Reasoning Failure Taxonomy

5 min read

Six reasoning failure modes account for the vast majority of chain-of-thought errors in production. Each has distinct diagnostic signatures and prompt-level fixes. Naming the failure mode is the prerequisite for fixing it.

  1. 1. Wrong Premise The model begins with an incorrect assumption about the problem. Signature: early steps are logically valid but the initial framing is factually wrong. Fix: inject the correct premise explicitly in the prompt ("The current onboarding process takes 3 weeks" rather than letting the model assume). Or add step-back prompting to force premise verification.
  2. 2. Missed Constraint The model acknowledges a constraint early in the trace, then violates it later. Signature: the constraint appears in step 1-2 but disappears from the reasoning by step 4+. Fix: add a constraint tracking instruction: "At each step, verify that your reasoning remains within the constraints: [list constraints]."
  3. 3. Invalid Inference The model draws a conclusion that does not logically follow from the stated premises. Signature: premises are correct, but the "therefore" statement does not follow. Fix: add intermediate steps. Invalid inferences are most common when the model jumps from premise to conclusion without intermediate steps.

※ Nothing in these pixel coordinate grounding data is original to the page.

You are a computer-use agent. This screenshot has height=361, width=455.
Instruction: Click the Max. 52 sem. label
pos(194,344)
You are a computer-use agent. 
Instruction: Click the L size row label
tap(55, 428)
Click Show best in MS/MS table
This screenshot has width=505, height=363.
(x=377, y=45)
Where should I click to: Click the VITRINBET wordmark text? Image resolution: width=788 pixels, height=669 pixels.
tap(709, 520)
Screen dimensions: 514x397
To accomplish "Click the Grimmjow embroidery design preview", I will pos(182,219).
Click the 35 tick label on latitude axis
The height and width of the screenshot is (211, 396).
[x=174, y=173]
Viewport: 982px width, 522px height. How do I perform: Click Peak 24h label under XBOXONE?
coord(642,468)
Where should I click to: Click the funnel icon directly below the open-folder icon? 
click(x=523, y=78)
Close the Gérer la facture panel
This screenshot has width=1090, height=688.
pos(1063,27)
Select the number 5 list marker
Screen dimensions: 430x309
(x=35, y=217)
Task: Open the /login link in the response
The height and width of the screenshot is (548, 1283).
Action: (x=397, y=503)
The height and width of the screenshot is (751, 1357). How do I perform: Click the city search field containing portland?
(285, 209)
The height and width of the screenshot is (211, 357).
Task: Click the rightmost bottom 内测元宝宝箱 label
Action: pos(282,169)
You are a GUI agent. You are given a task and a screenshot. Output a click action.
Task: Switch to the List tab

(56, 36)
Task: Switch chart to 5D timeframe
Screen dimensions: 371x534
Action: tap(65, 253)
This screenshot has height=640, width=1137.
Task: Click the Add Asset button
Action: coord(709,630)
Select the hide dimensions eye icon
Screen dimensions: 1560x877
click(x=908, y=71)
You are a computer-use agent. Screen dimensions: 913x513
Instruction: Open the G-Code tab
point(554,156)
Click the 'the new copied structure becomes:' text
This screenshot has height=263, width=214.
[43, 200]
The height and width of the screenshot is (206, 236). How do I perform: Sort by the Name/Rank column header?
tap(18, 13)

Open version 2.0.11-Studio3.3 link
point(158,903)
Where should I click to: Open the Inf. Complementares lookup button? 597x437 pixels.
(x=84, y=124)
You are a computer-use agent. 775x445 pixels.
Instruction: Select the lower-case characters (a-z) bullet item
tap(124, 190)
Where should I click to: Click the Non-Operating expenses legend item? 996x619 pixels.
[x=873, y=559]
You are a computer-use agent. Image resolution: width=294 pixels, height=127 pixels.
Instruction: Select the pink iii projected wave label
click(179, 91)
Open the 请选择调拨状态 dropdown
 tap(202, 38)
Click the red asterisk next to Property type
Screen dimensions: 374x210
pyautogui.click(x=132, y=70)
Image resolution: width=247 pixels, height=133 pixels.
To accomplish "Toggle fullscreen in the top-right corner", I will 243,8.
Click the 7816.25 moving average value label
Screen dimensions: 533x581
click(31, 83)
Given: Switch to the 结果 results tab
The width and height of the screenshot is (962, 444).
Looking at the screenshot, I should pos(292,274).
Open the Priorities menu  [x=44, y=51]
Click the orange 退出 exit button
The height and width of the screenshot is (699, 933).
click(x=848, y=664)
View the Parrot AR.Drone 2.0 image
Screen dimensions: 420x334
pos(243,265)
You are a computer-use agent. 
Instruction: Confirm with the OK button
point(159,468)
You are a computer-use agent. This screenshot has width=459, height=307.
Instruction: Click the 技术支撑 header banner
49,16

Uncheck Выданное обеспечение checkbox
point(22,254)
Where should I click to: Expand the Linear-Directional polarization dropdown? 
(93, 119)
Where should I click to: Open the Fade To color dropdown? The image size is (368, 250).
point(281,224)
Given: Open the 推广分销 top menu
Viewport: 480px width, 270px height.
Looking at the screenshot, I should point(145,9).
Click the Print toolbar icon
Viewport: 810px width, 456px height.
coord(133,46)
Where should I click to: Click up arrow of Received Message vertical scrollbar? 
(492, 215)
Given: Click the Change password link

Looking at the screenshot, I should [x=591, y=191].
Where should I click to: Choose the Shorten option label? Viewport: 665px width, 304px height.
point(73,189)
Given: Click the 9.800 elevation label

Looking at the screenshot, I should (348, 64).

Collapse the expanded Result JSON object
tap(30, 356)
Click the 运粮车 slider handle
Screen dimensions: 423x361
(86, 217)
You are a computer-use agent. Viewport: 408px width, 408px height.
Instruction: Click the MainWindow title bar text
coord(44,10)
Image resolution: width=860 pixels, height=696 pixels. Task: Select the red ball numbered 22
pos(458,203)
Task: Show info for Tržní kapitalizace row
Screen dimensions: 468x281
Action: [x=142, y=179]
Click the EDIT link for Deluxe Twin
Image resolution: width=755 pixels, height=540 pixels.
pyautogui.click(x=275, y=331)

More steps = more checkpoints.
  4. 4. Hallucinated Fact The model introduces a false factual claim to fill a gap in its knowledge. Signature: a specific claim appears in the reasoning without corresponding support in the provided context, and the claim is wrong. Fix: add grounding constraints ("Use only the information provided. If required information is absent, state it is absent."). Or add explicit uncertainty requirements.
  5. 5. Reasoning Loop The model revisits the same consideration without making progress. Signature: steps repeat variations of the same point without advancing toward a conclusion. Fix: add progress requirements to the CoT instruction: "Each step must advance toward the conclusion. Do not repeat a consideration that has already been addressed."
  6. 6. Premature Conclusion The model concludes before completing the required reasoning steps. Signature: the conclusion appears too early; subsequent steps are justifications rather than reasoning. Fix: require a minimum number of steps, or require that specific criteria be addressed before the conclusion is allowed: "Do not state a conclusion until you have addressed [criteria list]."